RECORDS

[Start of section]

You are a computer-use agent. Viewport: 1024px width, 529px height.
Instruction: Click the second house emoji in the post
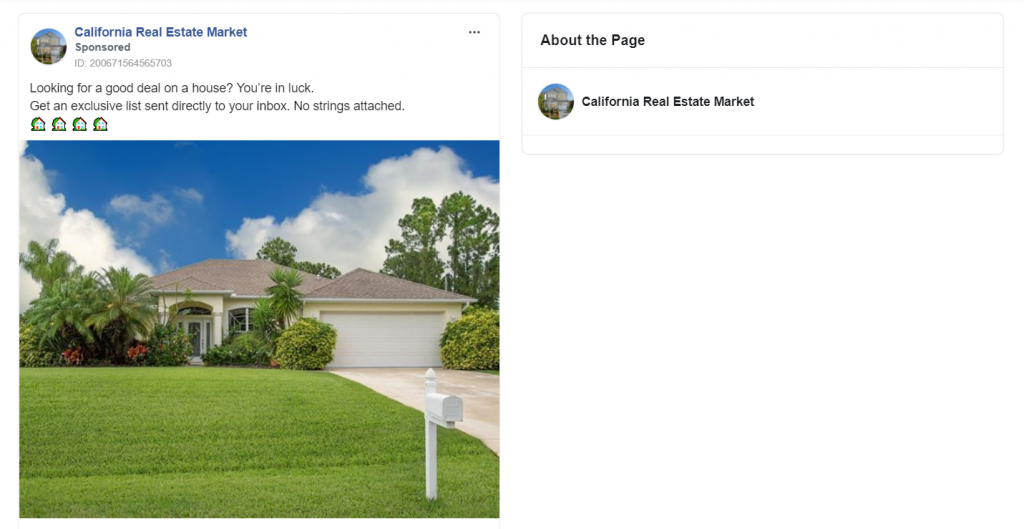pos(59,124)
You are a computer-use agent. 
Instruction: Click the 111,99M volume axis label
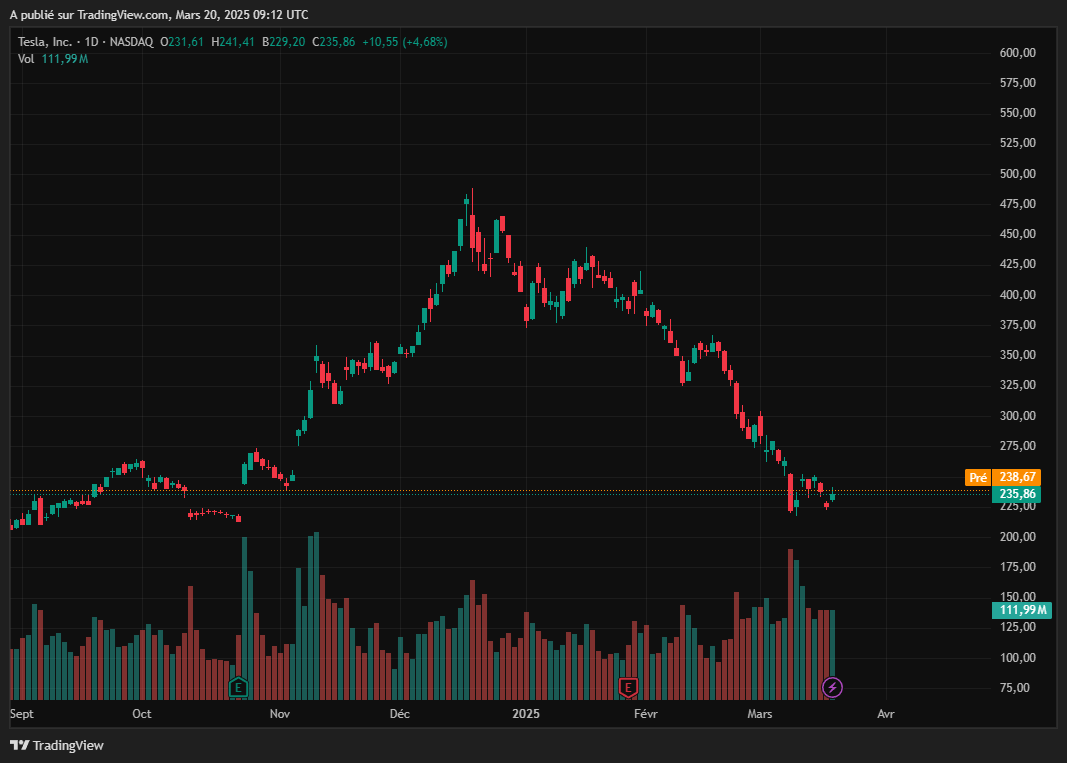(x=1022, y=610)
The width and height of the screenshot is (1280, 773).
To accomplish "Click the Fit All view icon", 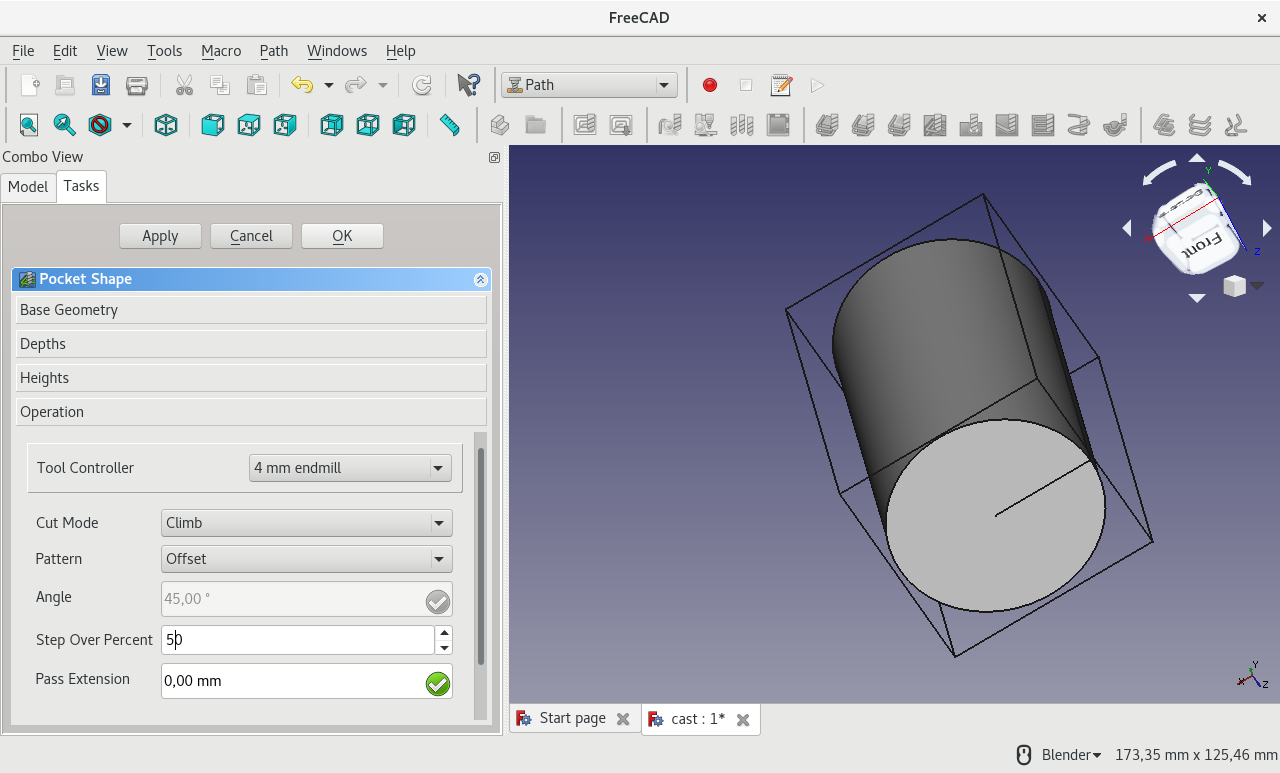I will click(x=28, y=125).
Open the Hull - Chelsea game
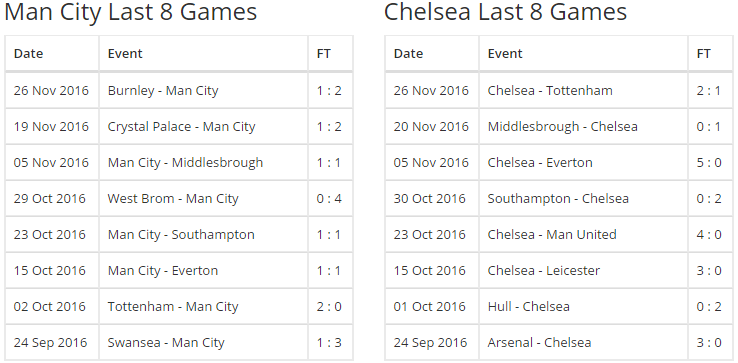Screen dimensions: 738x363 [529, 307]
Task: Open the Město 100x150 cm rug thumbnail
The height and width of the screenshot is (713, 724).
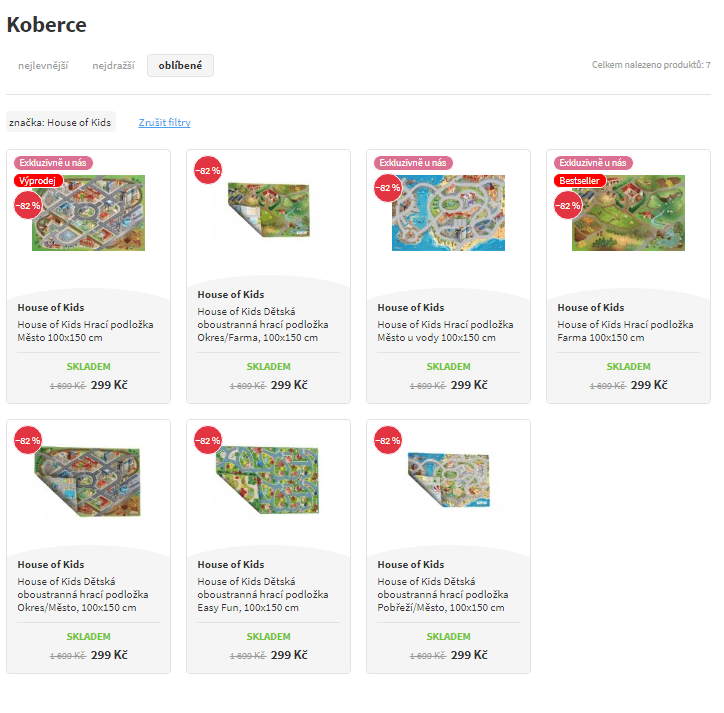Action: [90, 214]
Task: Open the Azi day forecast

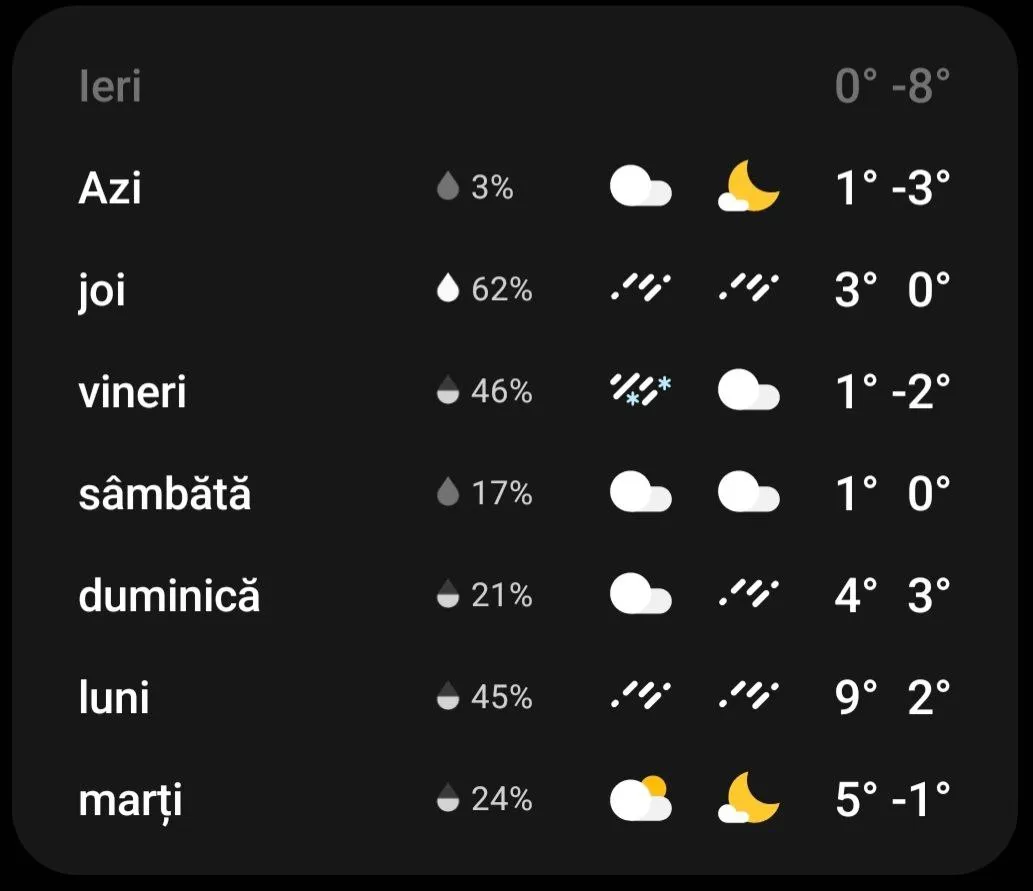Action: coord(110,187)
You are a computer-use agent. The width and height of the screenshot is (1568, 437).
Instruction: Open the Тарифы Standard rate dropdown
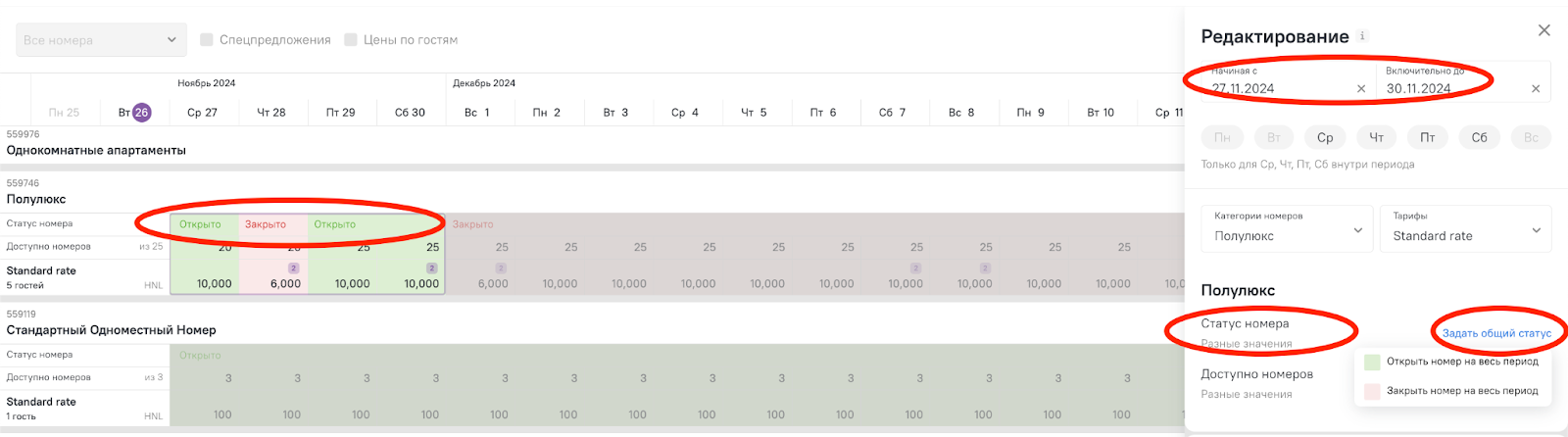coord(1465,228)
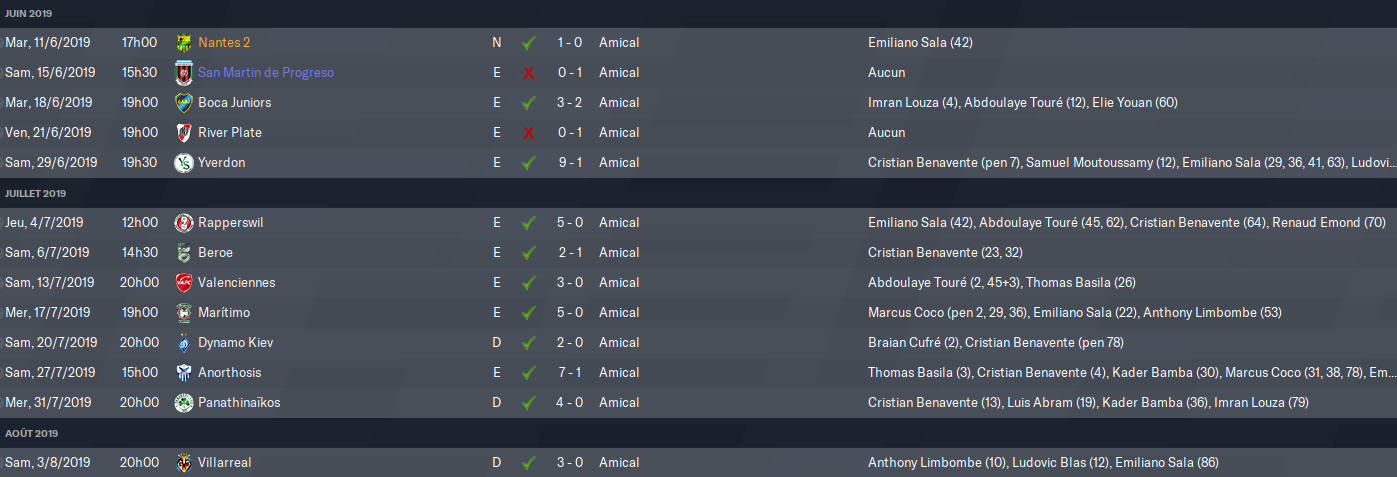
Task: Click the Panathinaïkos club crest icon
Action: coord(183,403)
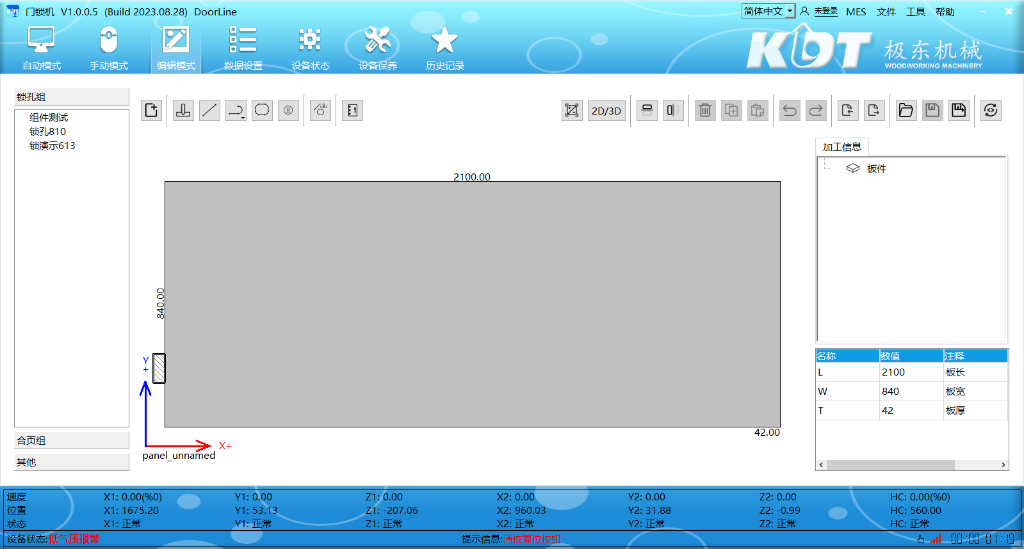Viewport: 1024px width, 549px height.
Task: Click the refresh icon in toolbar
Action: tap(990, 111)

[End of section]

AIM OF THE TASK
Which lines of the material contain the string "computer"? List each of them.

RESPONSE TO THIS EXERCISE
You are a computer-use agent. Viewport: 1024px width, 529px height.
You are a computer-use agent. 
You are a computer-use agent. The width and height of the screenshot is (1568, 437).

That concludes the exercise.